I'VE got to admit to some surprise when I saw the team Martin O'Neill picked for the game against Oman.
At the end of the match, I expected to have a clearer idea of the team he is likely to play against Georgia and not just because, like everyone else, I'm curious to see what he has sifted from the last nine months.
I wanted to see as many of the team he will play get some time together on the pitch as a dress rehearsal.
For one reason or another, O'Neill has never had the chance to put out what he might call his first team.
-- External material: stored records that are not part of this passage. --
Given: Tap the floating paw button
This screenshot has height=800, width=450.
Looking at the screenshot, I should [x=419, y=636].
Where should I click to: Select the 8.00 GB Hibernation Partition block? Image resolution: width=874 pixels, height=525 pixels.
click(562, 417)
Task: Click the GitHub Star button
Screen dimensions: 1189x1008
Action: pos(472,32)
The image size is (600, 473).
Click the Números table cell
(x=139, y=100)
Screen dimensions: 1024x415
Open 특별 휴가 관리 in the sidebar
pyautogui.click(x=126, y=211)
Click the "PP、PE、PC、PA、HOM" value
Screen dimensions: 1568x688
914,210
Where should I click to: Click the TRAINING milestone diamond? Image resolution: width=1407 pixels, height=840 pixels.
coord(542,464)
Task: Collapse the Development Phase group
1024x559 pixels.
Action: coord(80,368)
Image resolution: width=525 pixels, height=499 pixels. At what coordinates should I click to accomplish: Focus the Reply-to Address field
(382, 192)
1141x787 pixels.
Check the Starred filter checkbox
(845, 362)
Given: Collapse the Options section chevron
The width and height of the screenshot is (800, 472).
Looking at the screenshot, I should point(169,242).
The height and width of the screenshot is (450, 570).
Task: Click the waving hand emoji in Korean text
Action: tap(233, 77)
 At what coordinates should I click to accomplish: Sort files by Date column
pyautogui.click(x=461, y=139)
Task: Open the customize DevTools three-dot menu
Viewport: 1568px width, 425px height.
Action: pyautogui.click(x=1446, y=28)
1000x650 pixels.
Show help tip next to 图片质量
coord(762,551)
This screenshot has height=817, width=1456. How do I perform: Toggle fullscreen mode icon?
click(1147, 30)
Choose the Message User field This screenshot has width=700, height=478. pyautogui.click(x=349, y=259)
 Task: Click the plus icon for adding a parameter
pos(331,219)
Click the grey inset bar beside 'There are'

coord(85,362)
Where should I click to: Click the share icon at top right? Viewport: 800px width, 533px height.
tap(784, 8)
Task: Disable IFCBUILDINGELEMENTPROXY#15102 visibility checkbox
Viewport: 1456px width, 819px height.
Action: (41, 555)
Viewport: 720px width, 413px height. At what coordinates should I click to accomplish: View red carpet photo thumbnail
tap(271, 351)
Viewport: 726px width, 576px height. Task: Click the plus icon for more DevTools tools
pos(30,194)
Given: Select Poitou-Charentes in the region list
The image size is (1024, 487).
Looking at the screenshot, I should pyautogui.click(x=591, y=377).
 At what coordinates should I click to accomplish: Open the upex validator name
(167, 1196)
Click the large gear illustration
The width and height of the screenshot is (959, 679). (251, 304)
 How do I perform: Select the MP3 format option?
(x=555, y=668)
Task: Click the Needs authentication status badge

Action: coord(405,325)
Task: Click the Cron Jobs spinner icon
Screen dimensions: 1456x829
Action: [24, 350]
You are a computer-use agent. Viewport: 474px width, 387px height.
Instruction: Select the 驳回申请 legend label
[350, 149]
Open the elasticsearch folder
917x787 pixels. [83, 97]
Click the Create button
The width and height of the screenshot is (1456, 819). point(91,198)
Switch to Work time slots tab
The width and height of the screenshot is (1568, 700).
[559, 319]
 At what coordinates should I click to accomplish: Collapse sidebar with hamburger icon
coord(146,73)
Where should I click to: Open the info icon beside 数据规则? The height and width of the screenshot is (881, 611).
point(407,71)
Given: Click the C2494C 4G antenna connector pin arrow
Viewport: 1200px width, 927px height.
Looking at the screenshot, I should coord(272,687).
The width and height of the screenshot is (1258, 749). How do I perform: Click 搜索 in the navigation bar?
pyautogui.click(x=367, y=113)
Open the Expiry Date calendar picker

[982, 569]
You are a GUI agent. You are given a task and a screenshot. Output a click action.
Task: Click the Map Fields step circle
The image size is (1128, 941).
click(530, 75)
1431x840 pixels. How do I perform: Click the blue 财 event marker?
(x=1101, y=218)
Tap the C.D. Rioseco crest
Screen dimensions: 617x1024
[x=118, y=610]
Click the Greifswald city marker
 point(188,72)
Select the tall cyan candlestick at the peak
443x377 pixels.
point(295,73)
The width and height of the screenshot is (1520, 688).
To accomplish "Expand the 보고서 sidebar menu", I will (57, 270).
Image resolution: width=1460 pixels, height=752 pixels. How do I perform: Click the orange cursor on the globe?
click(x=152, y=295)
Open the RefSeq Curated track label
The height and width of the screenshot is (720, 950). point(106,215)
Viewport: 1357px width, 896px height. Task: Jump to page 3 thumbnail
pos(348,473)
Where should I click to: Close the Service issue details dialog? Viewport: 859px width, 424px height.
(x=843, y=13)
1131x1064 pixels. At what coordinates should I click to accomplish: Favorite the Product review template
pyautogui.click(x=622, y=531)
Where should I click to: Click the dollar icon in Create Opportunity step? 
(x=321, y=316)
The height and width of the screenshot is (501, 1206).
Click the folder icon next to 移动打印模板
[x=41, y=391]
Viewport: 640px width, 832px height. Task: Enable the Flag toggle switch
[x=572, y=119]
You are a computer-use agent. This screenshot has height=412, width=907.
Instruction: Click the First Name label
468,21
Injuries and various weddings and domestic issues have always forced him to mix and match from a big pool but not always the right one.
That's why I thought he would grab the chance to do it against Oman but, instead, he put out the 'B' team and Ireland had a glorified training spin and not a great one at that.
I have no problem with using friendlies in that way but I would have thought that Oman was the perfect and necessary opportunity to play as close to his best team as possible.
For me, the process of management, be it international or club, is an ongoing assessment of all resources available. Depending on the time you have between starting the job and playing competitive football, you try to suck in as much knowledge about the players available and, based on that, you make some decisions.
Some managers get a summer to plan. Others get a few days. But all of them want to find out as much about their players and as quickly as they can.
At club level, if you're lucky and have control, you identify gaps and then go to whoever signs the cheques and tell him the players he has to go out and get.
But the assessment never ends. As the body of knowledge expands about the players at the club and work has been done to weed out those not required and add people you want, certainty increases and trust builds.
Martin O'Neill has had a long run-in, plenty of time to make some judgements on his players and plenty of time to formulate a plan which, hopefully, will bring the very best and more out of the Ireland squad.
But he has no confirmation about any of his thoughts and ideas yet and I thought Oman would have given him a chance to reach some solid conclusions.
So, to a certain degree, he is going into this game against Georgia in the dark. It can't be a good thing that the team he picks for Sunday will probably be together for the first time on a pitch under O'Neill.
Yet he could have played near enough eight of his starting line-up for Tbilisi against Oman.
I don't really understand why he didn't, to be honest, but he's the boss and I'm sure he has his reasons.
Perhaps he is worried about injuries. Perhaps there is more going on than we know about and he decided to keep his cards close on Wednesday night at the Aviva.
We know now that James McCarthy's problem was a bit more serious than blisters and that his ankle took a knock.
We also know that Jeff Hendrick and James McClean have been ruled out and that Joey O'Brien had to go home early.
I think McClean and Hendrick would have started against Georgia so, if you include McCarthy (pictured, left), at least three of his picks would not have been able to play against Oman one way or the other.
Robbie Keane, Shane Long and Aiden McGeady had a bit of a run around but nothing of any consequence. All told, I feel it was a wasted opportunity.
The other item from the week which also surprised me is the talk of systems and a three-man defence but I believe that this was nothing more than a smokescreen.
So far, anything he has said on the subject is contradictory and other than wondering why he would bother saying anything at all, I would treat it as nothing more than something to talk about when he's in front of a microphone.
As for the performance against Oman, David Meyler did well in an unfamiliar position and I thought Kevin Doyle and Stephen Quinn also put in decent shifts.
It told us nothing about how Ireland will approach Georgia and for that, we have to rely on patches of good football seen during the long warm-up schedule.
Much of the pressure for this opening game and indeed the campaign ahead will fall on James McCarthy's shoulders and as I've said before, I think he can step up to an even higher level if he learns how to take hold of a game.
I fully accept what Roy Keane said yesterday, that McCarthy cannot be anything other than what is in his nature.
But even allowing for the possibility that he is simply not cut out to lead through the force of his own personality as much as his ability, which Keane did naturally, I still think he has room to improve in this area.
I hope to see Wes Hoolahan in the starting line-up but I'm not completely sure I will. O'Neill might feel more comfortable for a tough away game in hot conditions with McCarthy and Glenn Whelan in midfield and two strikers.
But I would pick Hoolahan. For me, he is one of Ireland's best players and when he is on the pitch, he makes things happen and makes the opposition uneasy.
O'Neill's Ireland should be able to win in Georgia. He might not have the range of players he needs but I think he has good options and enough of them.
His top players have all been playing since the season started. Séamus Coleman picked up where he left off last season and McCarthy has been doing well in the same team.
I sense a good spirit within the squad and nobody can argue that they haven't had enough time to prepare. They must be really keen to get going now. After all those months, a three-point start would create momentum and send out a message to Poland, Scotland and maybe even Germany that Ireland mean business.